Given task 1:
According to the news report on plastic waste picking in Accra, what did Mr. Gbolonyo say could motivate companies to recycle plastic?
Given task 2:
Pick up the news report on plastic waste picking in Accra after its final sentence and write the next few paragraphs.

Passage to read:
= = = = =

NGO organises mass picking of plastic wastes

By GNA

Accra, July 14, GNA- Mr. John Napoleon Gbolonyo, a Senior Research Scientist with the Ministry of Environment and Science, on Wednesday called for a comprehensive policy that would mandate existing plastic manufacturing companies to recycle their used products at subsidised rates.

He said though recycling was very expensive, companies could be motivated to recycle the plastic if they were given soft loans and other tax exemptions so as to save the environment from pollution. Mr Gbolonyo said this during a mass picking of plastic waste in some selected communities in Accra, including Kawokudi, Tudu, Palladium and Mamprobi.

The programme was organised by of VAN-AGAR Services Foundation, a non-profit organisation, in collaboration with the Ministry of Environment and Science while Standard Water, Key Publications and SPD Concrete Programmes sponsored it.

= = = = =

Information provided:
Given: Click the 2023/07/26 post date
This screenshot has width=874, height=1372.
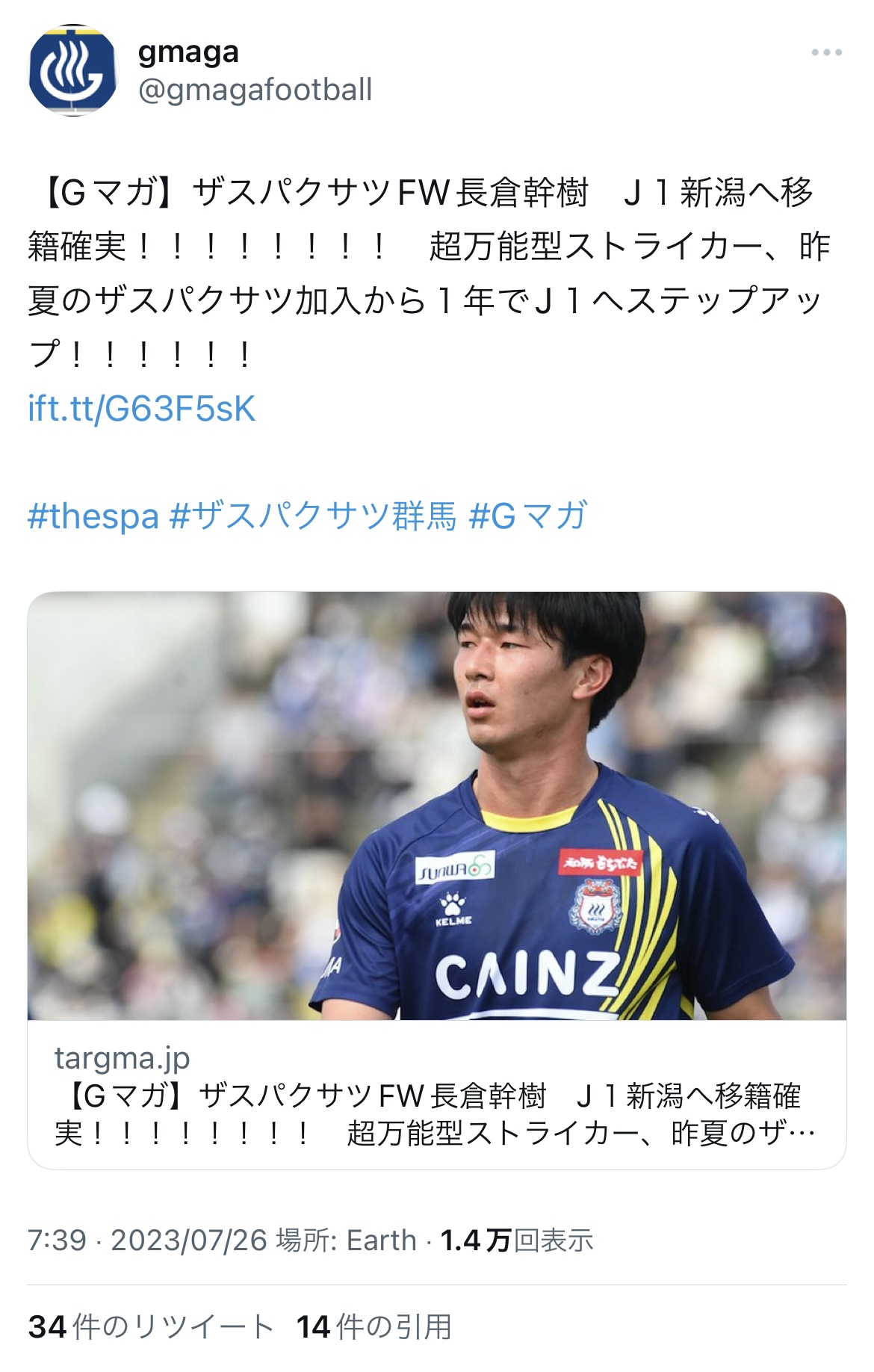Looking at the screenshot, I should point(189,1240).
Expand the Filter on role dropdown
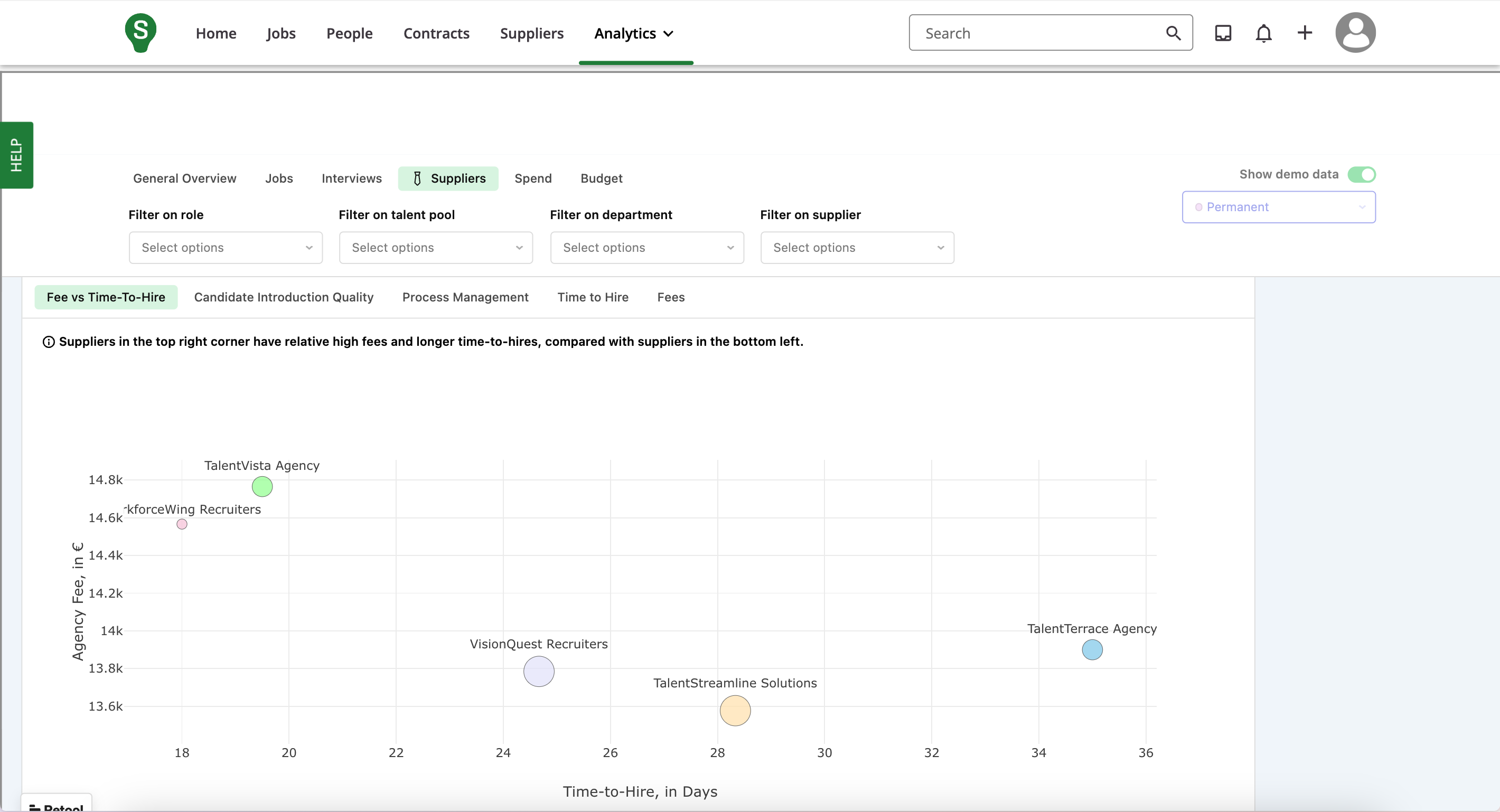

= = = = =

Final result 1:
Soft loans and other tax exemptions.

Final result 2:
Mr Gbolonyo called on the public to stop indiscriminate disposal of plastic waste, saying since plastic was non-degradable, its effect, on the environment could be disastrous.

He said government in its quest for proper disposal of plastic waste, made provision for recycling in the 2004 budget, but this was not being fully utilised.

Mr Gbolonyo called on private companies to explore an area of recycling such waste plastics to be used as raw materials for other local products.

He suggested the institution of a monthly environmental day in which the whole country would be tasked with "total house cleaning" to rid the communities of filth.

Ms Esther Vanderpuye, Founder of VAN-ARGAR, said she was moved to take the initiative after realising the amount of filth, choked gutters and mosquitoes in densely populated communities in the capital. "The programme, which was launched seven years ago by the Ministry of Trade, has the backing of a task force which sees to the collection of plastic waste", she said.

Ms. Vanderpuye, a caterer by profession, said the Organisation had 35 collection points with about 25 volunteers at each point to support the collection of the plastic waste.

She appealed to local and private companies to support their efforts to rid the city of filth and urged the public to act responsibly and expose persons who violated the laws and littered the city.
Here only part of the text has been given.